Douglas Richer was charged in two related cases in two counties; he reached a deal with the state wherein he’d plead to just one count in Eau Claire and there’d be a joint sentencing recommendation. The plea colloquy was a thorough one; Richer expressed dissatisfaction about various aspects of the prosecution but made it very clear that he wanted to plead no-contest. After a number of clarifications the circuit court eventually accepted the plea and found Richer guilty. During sentencing (which was part of the same hearing as the plea), the prosecutor and the court took umbrage at some of Mr. Richer’s statements and, at the state’s suggestion, the court said it was “withdrawing” Richer’s plea. Richer and his counsel objected, both at that hearing and in a later written motion, but to no avail. Richer eventually entered a much less favorable bargain and received a sentence substantially longer than the one the parties had agreed to recommend.
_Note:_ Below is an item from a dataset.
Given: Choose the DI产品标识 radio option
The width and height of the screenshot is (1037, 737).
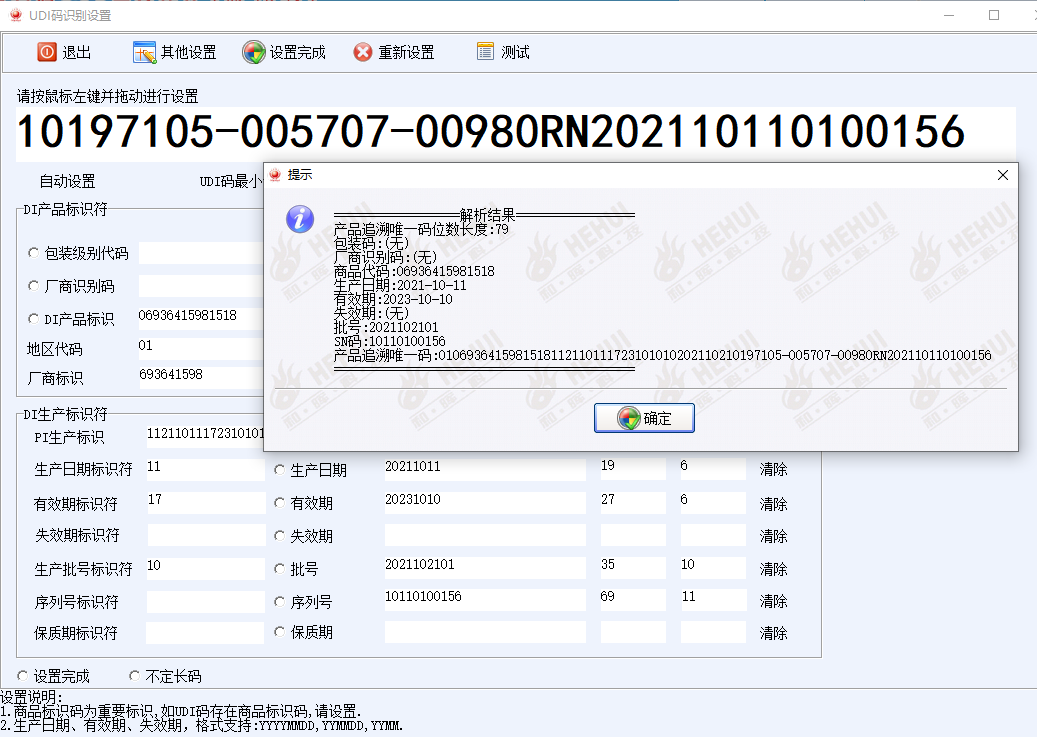Looking at the screenshot, I should [x=34, y=319].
The court of appeals now holds the circuit court erred in vacating Richer’s plea. The most important case in its analysis is State v. Comstock, 168 Wis. 2d 915, 485 N.W.2d 354 (1992). In Comstock, our supreme court noted the longstanding rule that constitutional jeopardy attaches when a court accepts a defendant’s plea. It held the circuit court had violated the defendant’s rights against double jeopardy when it undid an already-accepted plea; it also exercised its superintending authority to “direct each circuit court to refrain from sua sponte vacating a guilty or no contest plea after the circuit court validly accepted the plea by assuring itself of the voluntariness of the plea and the factual basis for the charges unless the circuit court finds that there was fraud in procuring the plea or that a party intentionally withheld from the circuit court material information which would have induced the circuit court not to accept the plea.” Id. at 953-54.
The court of appeals finds Comstock and related cases controlling here. It rejects the state’s attempt to distinguish Comstock by the fact that the plea and vacatur here happened at the same hearing; it notes that the Comstock court itself didn’t draw such distinctions in its direction to the courts, and also that other cases establish that jeopardy attaches at the moment of a finding of guilt. (¶28 (citing State v. Terrill, 2001 WI App 70, 242 Wis. 2d 415, 625 N.W.2d 353)).
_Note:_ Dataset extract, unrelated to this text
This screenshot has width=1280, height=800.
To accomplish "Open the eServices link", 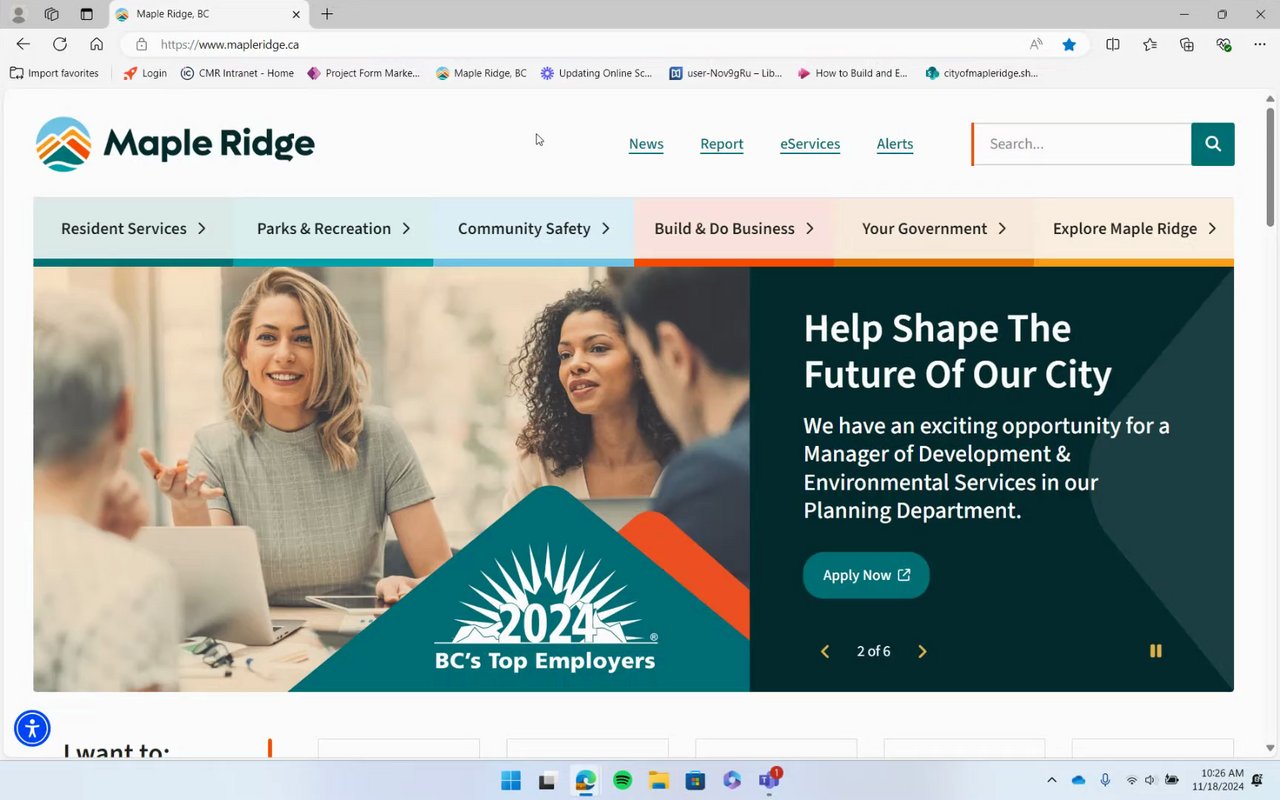I will (810, 144).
It also turns back the state’s argument that Richer’s complaints about his treatment, or his statements about the facts of the offense, fell within the Comstock exception for “intentionally [withholding]… material information which would have induced the circuit court not to accept the plea.” It notes that “[n]one of the information Richer relayed” “would have affected the plea’s validity in the first instance.” (¶33). It observes also that denial of guilt cannot justify the undoing of a plea. (¶36 (citing State v. Rushing, 2007 WI App 227, 305 Wis. 2d 739, 740 N.W.2d 894)).